-- SOURCE MATERIAL --

++++++++++

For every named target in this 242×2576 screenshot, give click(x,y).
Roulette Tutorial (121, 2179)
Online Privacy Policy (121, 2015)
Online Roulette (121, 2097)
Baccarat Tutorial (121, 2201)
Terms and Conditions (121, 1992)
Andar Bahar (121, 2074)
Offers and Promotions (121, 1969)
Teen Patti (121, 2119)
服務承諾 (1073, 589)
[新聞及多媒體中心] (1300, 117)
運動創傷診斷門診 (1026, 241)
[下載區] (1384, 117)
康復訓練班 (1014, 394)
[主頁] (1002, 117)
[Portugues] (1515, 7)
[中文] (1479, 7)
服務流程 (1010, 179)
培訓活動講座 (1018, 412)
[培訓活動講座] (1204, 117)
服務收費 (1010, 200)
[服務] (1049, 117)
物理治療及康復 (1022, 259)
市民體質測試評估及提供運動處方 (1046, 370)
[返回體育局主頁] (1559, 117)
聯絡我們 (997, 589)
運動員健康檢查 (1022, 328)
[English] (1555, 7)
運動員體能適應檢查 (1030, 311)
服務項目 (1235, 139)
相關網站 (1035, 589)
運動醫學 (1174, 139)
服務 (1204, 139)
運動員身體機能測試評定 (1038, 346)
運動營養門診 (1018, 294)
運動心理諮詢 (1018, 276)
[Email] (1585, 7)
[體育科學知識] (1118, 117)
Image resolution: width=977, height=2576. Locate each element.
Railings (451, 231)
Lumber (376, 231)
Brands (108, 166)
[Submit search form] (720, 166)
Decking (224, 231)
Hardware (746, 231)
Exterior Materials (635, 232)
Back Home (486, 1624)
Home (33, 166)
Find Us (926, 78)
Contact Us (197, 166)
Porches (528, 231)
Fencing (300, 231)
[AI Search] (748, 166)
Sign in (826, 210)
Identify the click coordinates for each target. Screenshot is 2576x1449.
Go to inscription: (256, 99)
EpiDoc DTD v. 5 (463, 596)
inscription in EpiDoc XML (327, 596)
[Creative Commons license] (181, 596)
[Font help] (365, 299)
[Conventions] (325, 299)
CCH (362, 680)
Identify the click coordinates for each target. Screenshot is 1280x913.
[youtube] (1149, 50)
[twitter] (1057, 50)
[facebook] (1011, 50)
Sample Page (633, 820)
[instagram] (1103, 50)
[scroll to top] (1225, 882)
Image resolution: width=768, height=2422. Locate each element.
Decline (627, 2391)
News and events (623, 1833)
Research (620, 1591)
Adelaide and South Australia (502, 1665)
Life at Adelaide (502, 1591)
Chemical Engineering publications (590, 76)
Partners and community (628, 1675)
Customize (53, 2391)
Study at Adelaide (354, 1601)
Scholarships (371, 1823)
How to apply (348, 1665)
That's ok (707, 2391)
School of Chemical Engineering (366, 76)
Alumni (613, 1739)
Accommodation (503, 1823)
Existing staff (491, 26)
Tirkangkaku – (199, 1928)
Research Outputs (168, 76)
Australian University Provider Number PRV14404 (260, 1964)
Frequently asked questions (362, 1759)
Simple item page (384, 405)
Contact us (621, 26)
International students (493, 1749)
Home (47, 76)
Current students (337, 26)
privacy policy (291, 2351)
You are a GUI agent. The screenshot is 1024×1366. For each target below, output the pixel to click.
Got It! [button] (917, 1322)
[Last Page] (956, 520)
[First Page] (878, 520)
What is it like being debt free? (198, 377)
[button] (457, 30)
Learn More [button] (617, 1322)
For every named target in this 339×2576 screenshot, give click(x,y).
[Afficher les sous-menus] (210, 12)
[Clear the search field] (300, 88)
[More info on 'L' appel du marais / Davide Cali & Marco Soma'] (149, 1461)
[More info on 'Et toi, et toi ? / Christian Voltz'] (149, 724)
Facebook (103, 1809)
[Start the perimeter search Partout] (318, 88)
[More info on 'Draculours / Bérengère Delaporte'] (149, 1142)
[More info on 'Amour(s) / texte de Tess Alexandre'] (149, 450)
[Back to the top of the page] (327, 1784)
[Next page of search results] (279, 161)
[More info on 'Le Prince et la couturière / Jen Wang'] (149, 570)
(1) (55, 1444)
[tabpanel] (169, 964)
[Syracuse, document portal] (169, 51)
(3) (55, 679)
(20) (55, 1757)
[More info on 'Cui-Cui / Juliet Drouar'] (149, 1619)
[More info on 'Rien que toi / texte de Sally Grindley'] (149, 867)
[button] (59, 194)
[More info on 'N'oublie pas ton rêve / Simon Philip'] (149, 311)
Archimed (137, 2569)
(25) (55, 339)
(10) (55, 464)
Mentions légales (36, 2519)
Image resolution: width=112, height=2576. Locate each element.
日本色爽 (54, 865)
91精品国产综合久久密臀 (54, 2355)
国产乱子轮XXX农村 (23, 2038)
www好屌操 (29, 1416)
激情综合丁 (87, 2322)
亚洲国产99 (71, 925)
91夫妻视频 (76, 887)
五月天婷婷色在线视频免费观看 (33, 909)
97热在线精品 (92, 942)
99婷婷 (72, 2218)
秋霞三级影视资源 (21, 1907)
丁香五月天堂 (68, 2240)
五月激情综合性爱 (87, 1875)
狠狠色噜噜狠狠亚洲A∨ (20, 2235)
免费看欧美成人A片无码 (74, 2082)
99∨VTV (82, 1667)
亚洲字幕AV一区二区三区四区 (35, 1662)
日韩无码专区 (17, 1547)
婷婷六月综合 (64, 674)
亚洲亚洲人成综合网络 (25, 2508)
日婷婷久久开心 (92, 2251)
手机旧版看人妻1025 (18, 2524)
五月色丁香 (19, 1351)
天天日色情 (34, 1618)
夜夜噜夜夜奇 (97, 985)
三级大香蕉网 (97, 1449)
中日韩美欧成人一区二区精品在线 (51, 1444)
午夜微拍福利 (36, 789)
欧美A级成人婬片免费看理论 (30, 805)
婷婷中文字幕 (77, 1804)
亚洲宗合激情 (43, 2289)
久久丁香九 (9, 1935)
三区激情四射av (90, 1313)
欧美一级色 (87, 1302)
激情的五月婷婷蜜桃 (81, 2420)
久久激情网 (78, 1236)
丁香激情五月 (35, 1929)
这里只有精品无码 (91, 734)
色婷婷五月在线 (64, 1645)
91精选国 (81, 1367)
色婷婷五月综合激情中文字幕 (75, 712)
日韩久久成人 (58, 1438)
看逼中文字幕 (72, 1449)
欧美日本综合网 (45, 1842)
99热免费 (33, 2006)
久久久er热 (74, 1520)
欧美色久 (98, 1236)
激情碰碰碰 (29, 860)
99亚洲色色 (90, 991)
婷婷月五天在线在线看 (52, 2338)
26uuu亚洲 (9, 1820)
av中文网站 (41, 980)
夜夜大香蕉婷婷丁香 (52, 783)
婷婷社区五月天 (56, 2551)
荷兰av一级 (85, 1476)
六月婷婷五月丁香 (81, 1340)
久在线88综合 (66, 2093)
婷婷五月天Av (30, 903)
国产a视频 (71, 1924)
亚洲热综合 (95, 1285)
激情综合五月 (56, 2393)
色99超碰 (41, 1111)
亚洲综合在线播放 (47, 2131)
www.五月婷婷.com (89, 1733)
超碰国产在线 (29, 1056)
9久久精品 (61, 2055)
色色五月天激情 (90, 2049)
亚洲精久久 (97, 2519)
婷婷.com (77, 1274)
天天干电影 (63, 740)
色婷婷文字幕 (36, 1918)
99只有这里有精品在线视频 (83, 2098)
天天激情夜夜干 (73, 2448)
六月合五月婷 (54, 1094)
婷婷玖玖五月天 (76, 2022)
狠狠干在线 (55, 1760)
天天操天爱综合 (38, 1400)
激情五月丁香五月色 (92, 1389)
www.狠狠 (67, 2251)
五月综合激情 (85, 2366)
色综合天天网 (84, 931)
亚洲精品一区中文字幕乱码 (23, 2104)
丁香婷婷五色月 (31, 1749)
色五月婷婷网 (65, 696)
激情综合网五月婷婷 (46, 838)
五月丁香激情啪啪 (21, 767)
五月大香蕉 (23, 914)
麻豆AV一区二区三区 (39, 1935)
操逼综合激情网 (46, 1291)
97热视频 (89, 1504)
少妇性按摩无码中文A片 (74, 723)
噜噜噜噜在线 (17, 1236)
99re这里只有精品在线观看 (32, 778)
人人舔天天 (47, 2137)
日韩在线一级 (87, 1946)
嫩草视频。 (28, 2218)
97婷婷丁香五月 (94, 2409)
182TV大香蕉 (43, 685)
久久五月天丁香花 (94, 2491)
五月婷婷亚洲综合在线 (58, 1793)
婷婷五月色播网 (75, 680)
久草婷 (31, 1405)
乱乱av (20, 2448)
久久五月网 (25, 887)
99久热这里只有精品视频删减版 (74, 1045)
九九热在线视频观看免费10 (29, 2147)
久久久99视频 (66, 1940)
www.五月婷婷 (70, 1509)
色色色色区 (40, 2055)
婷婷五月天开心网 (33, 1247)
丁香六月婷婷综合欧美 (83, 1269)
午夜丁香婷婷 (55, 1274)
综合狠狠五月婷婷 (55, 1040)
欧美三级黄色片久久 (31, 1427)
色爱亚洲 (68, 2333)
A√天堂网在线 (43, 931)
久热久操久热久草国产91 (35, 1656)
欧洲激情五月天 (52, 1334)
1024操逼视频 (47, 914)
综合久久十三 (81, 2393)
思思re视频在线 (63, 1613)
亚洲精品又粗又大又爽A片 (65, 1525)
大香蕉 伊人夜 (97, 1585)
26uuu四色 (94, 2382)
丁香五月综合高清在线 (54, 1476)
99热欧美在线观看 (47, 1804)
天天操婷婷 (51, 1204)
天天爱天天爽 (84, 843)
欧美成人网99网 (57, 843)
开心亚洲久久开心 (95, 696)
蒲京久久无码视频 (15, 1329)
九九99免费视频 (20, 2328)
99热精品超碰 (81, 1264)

++++++++++

-- WHAT THE TASK REQUIRES --
Could you transcribe the entries exactly, from the first line through the line containing "Andar Bahar (121, 2074)", and give nothing more?

-- RESULT FOR THIS EXERCISE --
For every named target in this 242×2576 screenshot, give click(x,y).
Roulette Tutorial (121, 2179)
Online Privacy Policy (121, 2015)
Online Roulette (121, 2097)
Baccarat Tutorial (121, 2201)
Terms and Conditions (121, 1992)
Andar Bahar (121, 2074)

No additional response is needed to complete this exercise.